Sônia chegou em Juína com sua família inteira em fevereiro no ano de 1981, ela já tinha uma filha neném e era casada. Anteriormente eles moravam na cidade de São José do Oeste, a viagem demorou 10 dias de ônibus para chegar em Juína. Seu pai recebeu uma proposta de serviço, venderam tudo e veio na mudança as roupas e algumas panelas, vieram sem nem conhecer nada aqui. Durante o trajeto da viagem o pai de Sonia adoeceu e precisou ser internado em Vilhena, mas eles tiveram que deixa-lo lá e seguir até Juína pois não tinham condições e nem dinheiro para se hospedarem e esperar seu pai melhorar para continuar a viagem.
O pai de Sonia ficou internado alguns dias e assim que melhorou teve alta, mas não tinha dinheiro para vir de ônibus até Juína e recebeu ajuda para conseguir vir até Juína onde a família estava.
Foram cerca de 8 meses de muito sofrimento, plantando arroz.
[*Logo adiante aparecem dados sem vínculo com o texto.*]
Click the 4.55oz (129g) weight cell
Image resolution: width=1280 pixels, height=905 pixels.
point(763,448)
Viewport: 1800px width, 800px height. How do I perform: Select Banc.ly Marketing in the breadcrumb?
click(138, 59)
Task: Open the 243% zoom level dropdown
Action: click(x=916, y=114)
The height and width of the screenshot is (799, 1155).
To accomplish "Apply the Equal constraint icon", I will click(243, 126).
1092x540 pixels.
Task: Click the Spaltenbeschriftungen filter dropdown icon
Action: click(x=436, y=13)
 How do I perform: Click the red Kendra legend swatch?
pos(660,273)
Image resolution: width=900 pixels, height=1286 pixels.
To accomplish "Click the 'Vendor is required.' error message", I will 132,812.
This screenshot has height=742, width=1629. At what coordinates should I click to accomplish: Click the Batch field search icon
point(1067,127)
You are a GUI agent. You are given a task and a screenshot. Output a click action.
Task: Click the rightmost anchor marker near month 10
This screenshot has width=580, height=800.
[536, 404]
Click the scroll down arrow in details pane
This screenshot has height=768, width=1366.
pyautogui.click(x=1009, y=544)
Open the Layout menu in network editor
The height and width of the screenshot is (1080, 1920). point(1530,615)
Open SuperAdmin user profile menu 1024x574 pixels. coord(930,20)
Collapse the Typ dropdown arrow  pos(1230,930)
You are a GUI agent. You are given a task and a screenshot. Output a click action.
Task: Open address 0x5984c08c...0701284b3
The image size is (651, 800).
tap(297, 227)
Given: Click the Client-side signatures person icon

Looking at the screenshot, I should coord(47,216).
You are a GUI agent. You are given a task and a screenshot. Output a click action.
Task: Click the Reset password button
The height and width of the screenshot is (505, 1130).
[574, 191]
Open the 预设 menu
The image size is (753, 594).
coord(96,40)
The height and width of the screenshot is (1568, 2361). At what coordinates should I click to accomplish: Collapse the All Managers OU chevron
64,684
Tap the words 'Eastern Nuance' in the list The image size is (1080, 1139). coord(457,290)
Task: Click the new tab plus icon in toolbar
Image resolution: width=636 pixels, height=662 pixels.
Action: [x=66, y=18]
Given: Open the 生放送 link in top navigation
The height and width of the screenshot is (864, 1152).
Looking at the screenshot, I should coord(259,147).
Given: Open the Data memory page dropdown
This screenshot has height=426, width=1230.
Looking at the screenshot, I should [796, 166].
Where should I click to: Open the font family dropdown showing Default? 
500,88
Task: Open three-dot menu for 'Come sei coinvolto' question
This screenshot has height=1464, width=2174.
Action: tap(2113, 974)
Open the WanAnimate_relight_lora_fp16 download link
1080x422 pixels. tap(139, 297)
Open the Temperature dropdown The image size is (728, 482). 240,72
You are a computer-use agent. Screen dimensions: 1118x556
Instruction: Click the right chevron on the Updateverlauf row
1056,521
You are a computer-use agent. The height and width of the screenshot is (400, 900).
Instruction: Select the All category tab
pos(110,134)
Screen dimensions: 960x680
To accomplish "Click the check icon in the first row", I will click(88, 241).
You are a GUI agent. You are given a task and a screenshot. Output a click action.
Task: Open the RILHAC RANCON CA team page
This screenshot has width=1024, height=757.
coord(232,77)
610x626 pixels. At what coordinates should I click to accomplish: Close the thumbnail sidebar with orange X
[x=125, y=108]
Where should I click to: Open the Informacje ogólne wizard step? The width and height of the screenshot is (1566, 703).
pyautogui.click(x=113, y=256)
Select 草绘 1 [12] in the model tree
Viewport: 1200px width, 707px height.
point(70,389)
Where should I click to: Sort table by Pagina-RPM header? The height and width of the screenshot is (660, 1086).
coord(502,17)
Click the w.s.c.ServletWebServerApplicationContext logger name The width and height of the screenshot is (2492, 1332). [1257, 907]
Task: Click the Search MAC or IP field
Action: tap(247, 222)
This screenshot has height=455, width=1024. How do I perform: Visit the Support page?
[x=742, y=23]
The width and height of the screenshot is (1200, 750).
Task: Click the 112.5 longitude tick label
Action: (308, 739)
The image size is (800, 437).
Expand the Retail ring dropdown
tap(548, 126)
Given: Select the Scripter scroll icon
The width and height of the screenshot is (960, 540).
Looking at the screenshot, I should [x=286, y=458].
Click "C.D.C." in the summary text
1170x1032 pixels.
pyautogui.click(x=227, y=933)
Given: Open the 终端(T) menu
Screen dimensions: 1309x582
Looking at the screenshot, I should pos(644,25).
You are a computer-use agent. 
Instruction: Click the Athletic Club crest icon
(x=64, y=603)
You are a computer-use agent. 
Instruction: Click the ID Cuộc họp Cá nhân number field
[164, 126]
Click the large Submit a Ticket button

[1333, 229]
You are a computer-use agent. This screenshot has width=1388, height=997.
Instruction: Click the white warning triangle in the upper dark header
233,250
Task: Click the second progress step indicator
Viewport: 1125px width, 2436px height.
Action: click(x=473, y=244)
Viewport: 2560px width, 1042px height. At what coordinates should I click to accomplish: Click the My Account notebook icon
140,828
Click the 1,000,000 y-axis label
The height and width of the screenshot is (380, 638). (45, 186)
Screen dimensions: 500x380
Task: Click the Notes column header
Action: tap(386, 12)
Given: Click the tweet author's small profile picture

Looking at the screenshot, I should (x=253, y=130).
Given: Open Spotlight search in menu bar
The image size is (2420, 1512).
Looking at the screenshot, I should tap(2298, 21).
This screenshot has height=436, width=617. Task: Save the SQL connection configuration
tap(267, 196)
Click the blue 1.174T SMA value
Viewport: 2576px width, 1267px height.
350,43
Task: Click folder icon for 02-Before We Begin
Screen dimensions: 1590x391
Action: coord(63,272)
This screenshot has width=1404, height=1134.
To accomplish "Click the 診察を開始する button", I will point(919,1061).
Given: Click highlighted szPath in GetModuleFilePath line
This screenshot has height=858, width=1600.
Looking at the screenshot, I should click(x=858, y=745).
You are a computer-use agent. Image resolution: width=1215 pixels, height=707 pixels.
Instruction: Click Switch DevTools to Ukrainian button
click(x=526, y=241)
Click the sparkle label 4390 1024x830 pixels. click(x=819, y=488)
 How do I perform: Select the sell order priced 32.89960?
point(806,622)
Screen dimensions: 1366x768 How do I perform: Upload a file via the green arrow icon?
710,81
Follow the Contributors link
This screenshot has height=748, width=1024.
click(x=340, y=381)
Sônia tinha uma menina de 11 meses, ela ganhava um pouco de leite por semana de um vizinho mas tinha que buscar a pé.
Seu Aparecido chegou em Juína também no ano de 1981. Era casado com Fatima e trabalha com lavoura. Veio com sua família inteira em 10 pessoas. Vieram de pau de arara, demoraram de Tangara da Serra 3 Dias vindo por Vilhena.
Quando ele chegou foi direto para o sitio e nem viu a cidade. Antes de morar aqui veio ele e seu pai para conhecer, mas não compraram terras apenas conversaram com o pessoal. Depois de uma semana vendeu tudo e decidiu vir morar em Juína.
O marido de Sônia foi até a cidade para comprar uma lona para fazer um barraco para eles morarem, mas foi embora sem explicar o motivo e nunca mais voltou. A esposa de seu Aparecido também foi embora por que não gostou de morar no mato depois de apenas 4 meses de casados.
Aparecido sempre via a Sônia de longe, pois ela quase não saia de casa. Então ele mandou um recado para ela através da Maria. Depois de poucos dias, ele foi até sua casa e pediu sua mão em namoro para seu pai, o romance dos dois foram muito rápido, namoraram 1 dia e no dia 3 de junho de 1982 casaram.
No começo foram morar em um barraco de lona com forquilha e não tinha estrada era apenas um carreador. Eles tinham cachorros de caça e eram bravos, como moravam no meio do mato eles amarravam um cachorro em cada ponta do barraco para bicho não chegar perto.
Depois de 15 dias apareceu um maquinário para abrir a estrada. As crianças ficavam sozinhas, o mais velho tinha 12 anos e os adultos iam trabalhar com lavoura.
Sônia ficou grávida de gêmeos, que morreram logo após nascer nasceram de 7 meses. O parto foi em Juína com parteira em 25 de fevereiro de 1983.
Na cidade tinha somente um hospital, a energia era a motor, mercados era do Gringo e Simionato, o restante era tudo mato. As escolas tinham nas linhas.
O divertimento para eles era os homens ir caçar e pescar e as mulheres ficavam em casa jogando dominó.
No ano de 1989 eles foram para o garimpo São Luiz, trabalhava com maquinário e ela como cozinheira onde recebiam em porcentagem.
Era muito sofrido no garimpo, mas lá eles ganhavam muito dinheiro e conseguiram comprar casa, carro e fazer um pé de meia que foi uma grande mudança financeira.
Na época eles pegaram malária várias vezes e as crianças também.
Um marco que teve no garimpo foi quando deu uma chuva muito forte e acabou caindo uma arvore em cima do barracão, tinha três pessoas embaixo, uma morreu a outra quebrou braço e perna e a outra não sofreu nada.
O pior momento que Sônia teve foi quando ela perdeu seu pai, um homem muito bom, trabalhar e amoroso. Faleceu com 72 anos.
E o pior momento para Aparecido foi quando ele perdeu seu pai que era muito doente e teve que dá essa notícia para sua família. Quando perdeu sua mãe também em um acidente. E quando foram assaltados no carrinho de lanche, Sônia avistou dois caras vindo de blusa de frio com capuz. Os ladrões estavam na praça vendo movimento desde das 16hrs e ficou esperando ultimo carrinho ir embora. Foi uma briga muito feia entre eles, seu Aparecido teve a clavícula quebrada e Sônia o dedo cortado. Ficaram traumatizados.
O melhor momento para os dois foi o nascimento dos filhos e quando comprou o carrinho de lanche, que trouxe novos rumos para a família.
Atualmente eles trabalham com carrinho de lanche que é a principal renda e os pioneiros agradecem a todos que ajudaram eles no meio do caminho quando precisaram.